Behavioral/Systems/Cognitive
Monkeys Weight Information by Reliability
Christopher R. Fetsch, Amanda H. Turner, Gregory C. DeAngelis, and Dora E. Angelaki
(see pages 15601–15612)
When integrating information from multiple sources to assess a situation, the optimal strategy is to weight information from each source according to its reliability. It has been hypothesized that animals use this strategy when integrating information from multiple sensory modalities. This has been demonstrated for humans in self-motion detection experiments in which the relative reliability of visual and vestibular information is systematically varied.
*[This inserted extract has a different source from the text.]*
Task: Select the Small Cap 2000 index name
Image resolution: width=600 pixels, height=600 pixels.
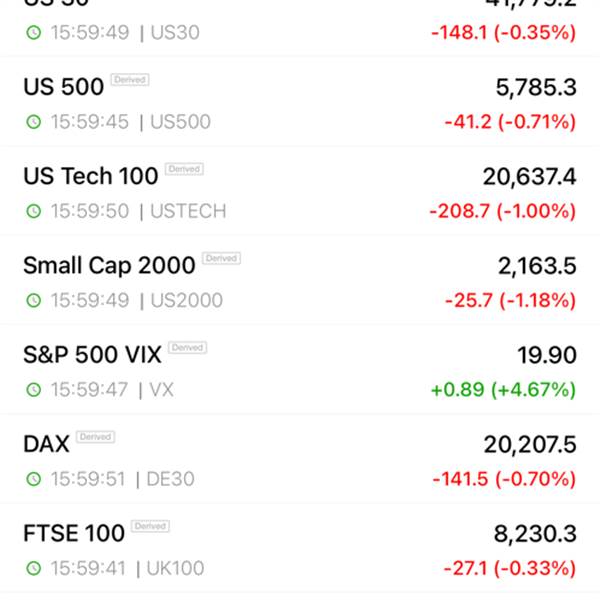Action: (x=109, y=265)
In such cases, people update their estimates of each modality's reliability on each trial and judge heading direction using the updated values. Experiments by Fetsch et al. suggest that monkeys use a similar strategy. Vestibular stimulation was produced by moving the monkey, while visual stimuli simulated movement through clouds of dots. The reliability of visual stimuli was manipulated by varying the coherence of dot movement. The monkeys' report of perceived self-motion showed that they continually updated their weighting of visual and vestibular information, although the vestibular information was given more weight than predicted.
Neurobiology of Disease
BDNF Regulates SORLA Expression
Michael Rohe, Michael Synowitz, Rainer Glass, Steven M. Paul, Anders Nykjaer, et al.
(see pages 15472–15478)
Sorting-protein-related receptor with A-type repeats (SORLA) regulates trafficking of vesicles containing amyloid precursor protein (APP) between the trans-Golgi network and early endosomes. When SORLA levels are low—which occurs in sporadic cases of Alzheimer's disease—more APP is transported to intracellular compartments containing β-secretase, which cleaves APP to form the toxic amyloid-β species, Aβ40. Rohe et al. have found that SORLA expression levels are regulated by brain-derived neurotrophic factor (BDNF). BDNF-deficient mice had lower SORLA expression compared to wild-type. Bath application of BDNF increased levels of SORLA and decreased levels of Aβ40 in cultured neurons from wild-type mice, but did not reduce Aβ40 in SORLA-null mice. Similarly, BDNF reduced Aβ40 in vivo in wild-type mice but not in SORLA-deficient mice. Because BDNF has been shown to increase APP levels, the authors suggest that simultaneous upregulation of SORLA serves to sequester excess APP in the trans-Golgi network, preventing it from entering the toxic amyloidogenic pathway.